= Gitabitan =

Collection of songs by Rabindranath Tagore

Gitabitan (lit. 'Garden of songs') is a book forming a collection of all 2,232 songs (Rabindra Sangeet) written by Bengali polymath Rabindranath Tagore.

==Editions==
The first edition of three volumes was published in 1931 and 1932, and contained the songs in chronological order. To make the collection more user-friendly, Tagore revised the book and arranged the songs by theme. The revised edition of the first two volumes was published in 1941, the year when Tagore died.
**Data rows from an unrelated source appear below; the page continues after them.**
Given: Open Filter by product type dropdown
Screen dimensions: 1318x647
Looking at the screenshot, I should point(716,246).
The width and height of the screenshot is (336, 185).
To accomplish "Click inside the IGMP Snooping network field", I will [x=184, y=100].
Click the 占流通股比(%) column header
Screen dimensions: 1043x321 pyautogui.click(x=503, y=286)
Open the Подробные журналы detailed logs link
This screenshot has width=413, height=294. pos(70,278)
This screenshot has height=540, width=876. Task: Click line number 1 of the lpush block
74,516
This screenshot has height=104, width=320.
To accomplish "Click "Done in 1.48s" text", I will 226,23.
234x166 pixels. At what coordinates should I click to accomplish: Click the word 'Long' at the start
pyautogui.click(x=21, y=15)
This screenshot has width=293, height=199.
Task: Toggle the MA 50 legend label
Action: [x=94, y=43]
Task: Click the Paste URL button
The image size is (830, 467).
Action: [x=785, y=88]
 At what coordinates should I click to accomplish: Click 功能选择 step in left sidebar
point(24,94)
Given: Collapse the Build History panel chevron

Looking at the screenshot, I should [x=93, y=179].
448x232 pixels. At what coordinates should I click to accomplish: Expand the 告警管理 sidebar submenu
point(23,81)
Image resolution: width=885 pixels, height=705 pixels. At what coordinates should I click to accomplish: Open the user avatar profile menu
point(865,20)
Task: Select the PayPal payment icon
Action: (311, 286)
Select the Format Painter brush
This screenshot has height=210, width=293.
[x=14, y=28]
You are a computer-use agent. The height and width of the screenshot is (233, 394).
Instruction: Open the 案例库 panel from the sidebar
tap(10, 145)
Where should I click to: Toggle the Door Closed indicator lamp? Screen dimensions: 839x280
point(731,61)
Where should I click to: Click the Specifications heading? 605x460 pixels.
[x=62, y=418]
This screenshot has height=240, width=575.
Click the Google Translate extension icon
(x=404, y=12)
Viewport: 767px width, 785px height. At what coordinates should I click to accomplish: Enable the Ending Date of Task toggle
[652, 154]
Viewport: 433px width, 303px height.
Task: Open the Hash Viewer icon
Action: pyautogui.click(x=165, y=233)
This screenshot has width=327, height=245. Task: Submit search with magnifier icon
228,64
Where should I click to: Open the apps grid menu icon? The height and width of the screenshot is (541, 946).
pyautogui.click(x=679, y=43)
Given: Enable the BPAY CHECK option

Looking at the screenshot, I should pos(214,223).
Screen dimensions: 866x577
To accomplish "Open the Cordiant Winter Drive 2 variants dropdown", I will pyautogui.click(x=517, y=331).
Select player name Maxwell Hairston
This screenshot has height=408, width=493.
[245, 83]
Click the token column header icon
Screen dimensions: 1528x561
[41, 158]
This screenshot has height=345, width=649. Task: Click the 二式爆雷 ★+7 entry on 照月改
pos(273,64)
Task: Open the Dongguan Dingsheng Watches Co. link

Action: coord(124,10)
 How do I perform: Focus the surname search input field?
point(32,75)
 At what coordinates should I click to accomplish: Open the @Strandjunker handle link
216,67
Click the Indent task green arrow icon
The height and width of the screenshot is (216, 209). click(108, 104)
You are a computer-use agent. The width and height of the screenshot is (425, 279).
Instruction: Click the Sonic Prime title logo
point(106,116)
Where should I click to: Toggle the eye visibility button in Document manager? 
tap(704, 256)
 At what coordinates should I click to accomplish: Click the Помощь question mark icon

Volume three, which included all of Tagore's dance-dramas, was published in 1950. In 1960 Visva Bharati published the Gitabitan as a single volume.

==Themes==
The six major parts of this book are Puja (worship), Prem (love), Prakriti (seasons), Swadesh (patriotism), Aanushthanik (occasion-specific), Bichitro (miscellaneous) and Nrityonatya (dance dramas and lyrical plays).

==Other collections==
The Swarabitan, published in 64 volumes, includes the texts of 1,721 songs and their musical notation. The volumes were first published between 1936 and 1955.

Earlier collections, all arranged chronologically, include Rabi Chhaya (1885), Ganer Bahi o Valmiki Pratibha (1893), Gan (1908), and Dharmashongit (1909).